There's a frenzy of acquisitions happening in the red-hot food delivery space, but Uber doesn't appear interested in making a play.

Uber looked at a potential buyout of couriering competitor Caviar this summer, but ultimately passed on the deal, CEO Dara Khosrowshahi told CNBC Friday morning. Caviar was eventually sold by its owner, Square, to DoorDash in a $410 million cash-and-stock deal.

"You can expect us to look at every single deal out there in the market place. We're Uber, everyone wants to talk to us," Khosrowshahi told David Faber and Jim Cramer minutes before Friday's opening bell, as Uber investors braced for a more than 8% decline following the company's disastrous earnings report the afternoon prior.

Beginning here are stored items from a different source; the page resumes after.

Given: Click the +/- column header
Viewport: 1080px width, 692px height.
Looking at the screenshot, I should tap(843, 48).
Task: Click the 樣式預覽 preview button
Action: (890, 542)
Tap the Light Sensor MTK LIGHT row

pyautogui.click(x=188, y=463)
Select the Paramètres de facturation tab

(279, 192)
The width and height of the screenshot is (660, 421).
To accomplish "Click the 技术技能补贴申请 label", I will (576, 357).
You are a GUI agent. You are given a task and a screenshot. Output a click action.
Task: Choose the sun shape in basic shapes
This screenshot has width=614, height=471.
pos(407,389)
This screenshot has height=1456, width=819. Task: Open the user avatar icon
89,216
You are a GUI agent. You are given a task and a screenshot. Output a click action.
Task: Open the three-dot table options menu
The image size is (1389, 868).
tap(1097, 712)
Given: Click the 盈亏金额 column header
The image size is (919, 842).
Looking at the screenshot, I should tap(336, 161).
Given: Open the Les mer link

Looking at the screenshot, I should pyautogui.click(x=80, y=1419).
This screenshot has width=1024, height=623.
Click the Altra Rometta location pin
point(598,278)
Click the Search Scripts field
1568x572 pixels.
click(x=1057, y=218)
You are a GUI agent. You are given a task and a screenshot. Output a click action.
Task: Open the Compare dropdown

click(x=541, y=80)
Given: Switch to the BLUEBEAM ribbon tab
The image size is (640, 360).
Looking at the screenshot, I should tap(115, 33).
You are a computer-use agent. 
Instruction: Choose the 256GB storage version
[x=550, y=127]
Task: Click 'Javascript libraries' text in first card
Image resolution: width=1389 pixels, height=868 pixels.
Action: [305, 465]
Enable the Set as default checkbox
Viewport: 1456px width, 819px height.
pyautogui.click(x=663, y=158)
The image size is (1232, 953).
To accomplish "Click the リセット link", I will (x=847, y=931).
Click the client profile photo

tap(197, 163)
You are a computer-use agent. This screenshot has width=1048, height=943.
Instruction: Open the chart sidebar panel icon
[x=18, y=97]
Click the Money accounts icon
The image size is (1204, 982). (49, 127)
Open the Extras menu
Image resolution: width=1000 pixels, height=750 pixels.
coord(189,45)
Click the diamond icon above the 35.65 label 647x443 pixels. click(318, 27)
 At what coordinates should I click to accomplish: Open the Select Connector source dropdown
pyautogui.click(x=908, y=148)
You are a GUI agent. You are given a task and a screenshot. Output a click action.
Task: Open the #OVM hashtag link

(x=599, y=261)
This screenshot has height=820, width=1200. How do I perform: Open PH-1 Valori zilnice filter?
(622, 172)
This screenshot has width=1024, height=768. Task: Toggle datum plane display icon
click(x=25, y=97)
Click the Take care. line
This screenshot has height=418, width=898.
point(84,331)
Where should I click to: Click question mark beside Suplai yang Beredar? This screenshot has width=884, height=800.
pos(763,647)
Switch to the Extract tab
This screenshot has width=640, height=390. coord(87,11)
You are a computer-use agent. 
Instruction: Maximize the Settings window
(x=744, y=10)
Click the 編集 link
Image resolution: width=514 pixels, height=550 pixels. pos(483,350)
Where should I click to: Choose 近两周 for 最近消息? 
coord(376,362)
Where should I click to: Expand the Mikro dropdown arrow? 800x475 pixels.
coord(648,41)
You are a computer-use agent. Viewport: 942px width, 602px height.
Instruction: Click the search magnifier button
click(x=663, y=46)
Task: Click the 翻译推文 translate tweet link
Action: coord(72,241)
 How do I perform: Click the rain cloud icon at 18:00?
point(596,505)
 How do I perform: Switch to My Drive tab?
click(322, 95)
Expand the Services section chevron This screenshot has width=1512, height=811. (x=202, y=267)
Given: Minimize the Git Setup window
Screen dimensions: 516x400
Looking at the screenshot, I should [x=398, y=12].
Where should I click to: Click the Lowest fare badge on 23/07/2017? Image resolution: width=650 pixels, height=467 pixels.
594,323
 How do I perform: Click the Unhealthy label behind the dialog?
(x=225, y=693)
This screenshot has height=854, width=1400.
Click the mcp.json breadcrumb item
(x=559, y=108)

"We took a look at Caviar: it's a great brand, but it wasn't the right deal for us."


Read more: Uber Eats has massive competition after 2 rivals agreed on a $10 billion deal to become one of the world's biggest food-delivery companies

The former Expedia executive declined to comment on whether he thought DoorDash overpaid for the company, which shares an elevator bank with Uber in the company's San Francisco headquarters on Market Street. He did, however, hint that Uber might not be involved in many US acquisitions in the space, despite mergers gaining steam in recent months, with more potentially on the horizon.

"We just think the best growth vector for us with Eats, especially in the US, is organic," he said. "We are now, with the Uber-wide loyal program, increasingly getting users into Uber Rides and then Eats and essentially moving them back and forth between the two. We think it creates a customer acquisition cost advantage over other players, and we think it creates a lifetime value advantage over the other players. "

In addition to Caviar, there's been a string of delivery mega-mergers in recent months, both in the US and Europe. Robert Mollins, an analyst at Gordon Haskett, says that's likely to continue.

"We expect to see further consolidation in the third-party delivery space globally and expect to see an increased level of interest in companies that can complement third-party delivery offerings such as loyalty, white label apps and labor scheduling capabilities," he told clients in a note earlier this month.


Uber, for its part, sounds likely to avoid the trend, despite ending the quarter with more than $11 billion in cash or cash equivalents on its balance sheet.

"What we're confident of is that our eats business is much more efficient from a marketing standpoint than any of our US competitors," Khosrowshahi said. "That's the power of the platform and that's where we're focused."